Oh jeez, I’m having flashbacks to 1998

So this got me thinking (a bad thing), why would you need/want to know if two variables were in fact the same object? Can’t think of an example where I ever did and wondering what situations this would be needed in.

And in the world down under…

a=-(2**2+1)
print(a)
b=-(2*2+1)
print(b)
print(a is b)

-5
-5
True

a=-(2**2+2)
print(a)
b=-(2*2+2)
print(b)
print(a is b)

-6
-6
False

It isn’t really needed for simple stuff but if you were using something more dynamic in the code for variables and were getting odd results it might help to know if your compiler was screwing you up by pointing both variables at the same memory id because it thought they were the same but in fact were not due to the way it interpreted the initialization of the variable

try this and for some reason they point to different places, and the compiler move pointers while its running if you redefine a var inside a loop

a=-10
b=1
while (a is not b):
   a=a+b
   print("a= ",a," ",id(a))
   print("b= ",b," ",id(b),"\n")
   

Consider this:

list=[1,2,3]
another=[1,2,3]
clone=list
print(list is another)
print(list is clone)

False
True

Assigning one variable to another makes both refer to the same object. By definition. is allows you to find out whether that is the case.

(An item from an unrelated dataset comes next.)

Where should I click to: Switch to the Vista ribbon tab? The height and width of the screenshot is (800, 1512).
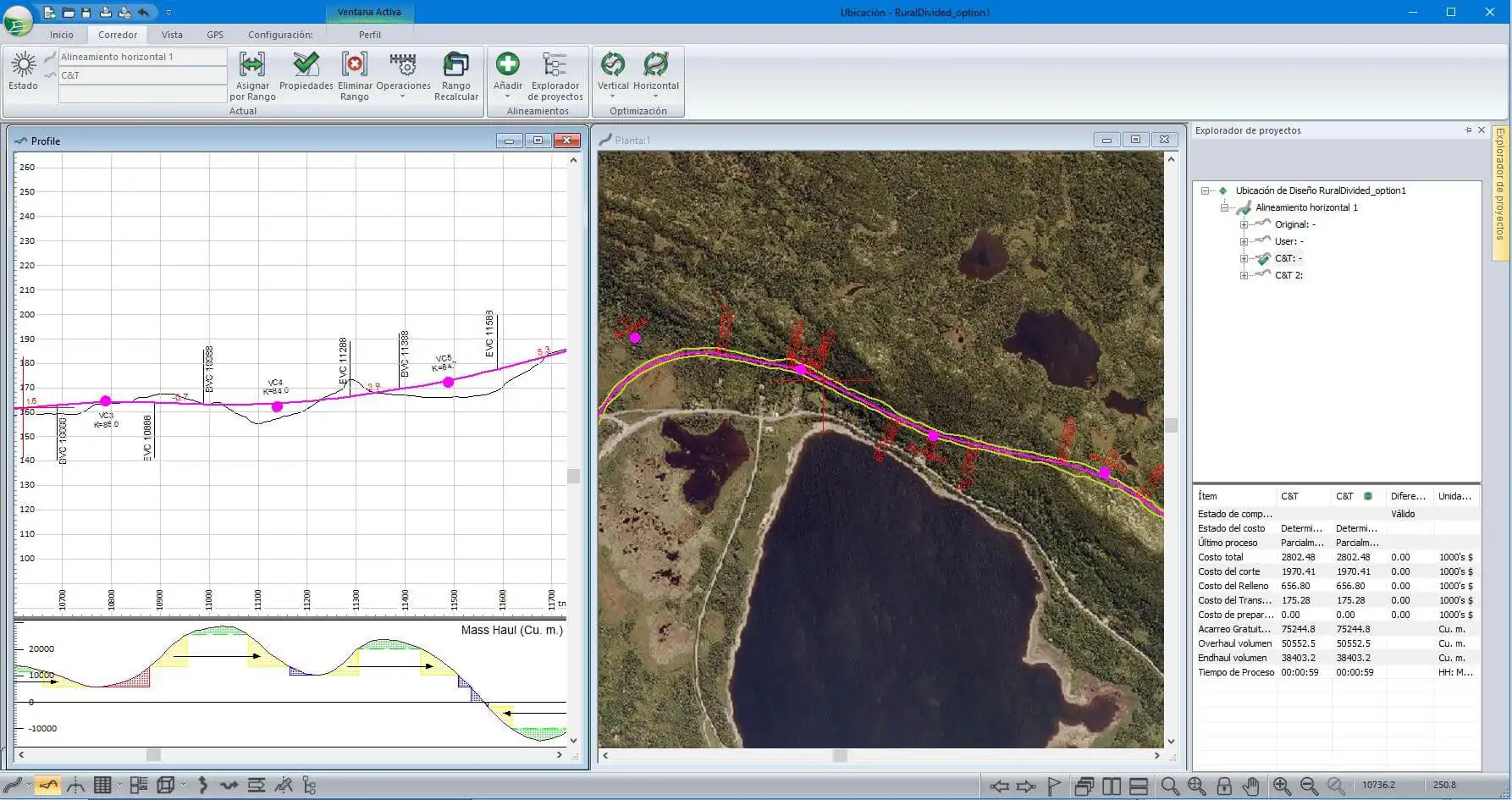pos(172,35)
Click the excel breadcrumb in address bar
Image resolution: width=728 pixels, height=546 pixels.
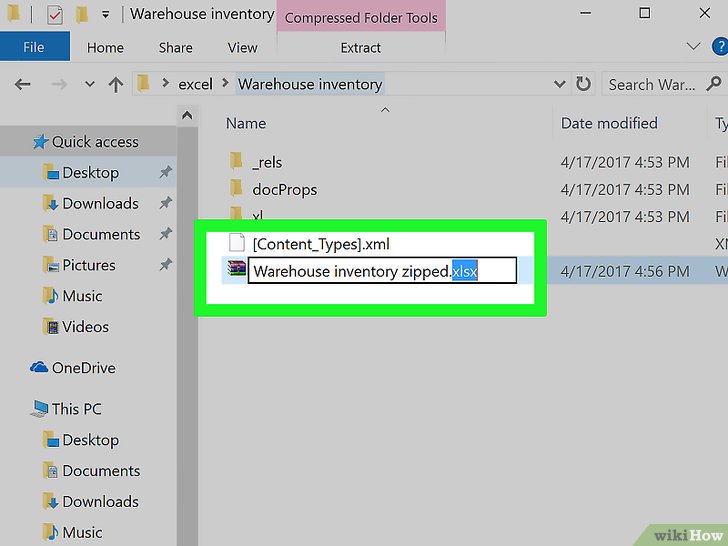pyautogui.click(x=195, y=85)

It looks as if the you may have to take into account how variable is defined, when you define a list,

list=[1,2,3]
another=[1,2,3]

part of that definition is the name of the list, which needs to be stored in memory as well so that it can be refrenced, so even if you have defined them as the same thing, the compiler has to be able to know which one you are refrencing
but when you assign

clone=list

you are telling the compiler to look at what ever it has stored in memory at the list location, so the clone list only needs a memory pointer (pointed at list) and name reference for it to be able to be used.

http://foobarnbaz.com/2012/07/08/understanding-python-variables/

and for bill who I guess knew this all along

The current implementation keeps an array of integer objects for all integers between -5 and 256, when you create an int in that range you actually just get back a reference to the existing object. So it should be possible to change the value of 1. I suspect the behaviour of Python in this case is undefined.

And apparently you can use id() and addresssof() to abuse the memory allocation of the array of integers (-5 to 256) that python uses. Also it allows you to excute code outside code by inserting code into a function stored in memory

I did not know. Honest! I hacked it as you watched.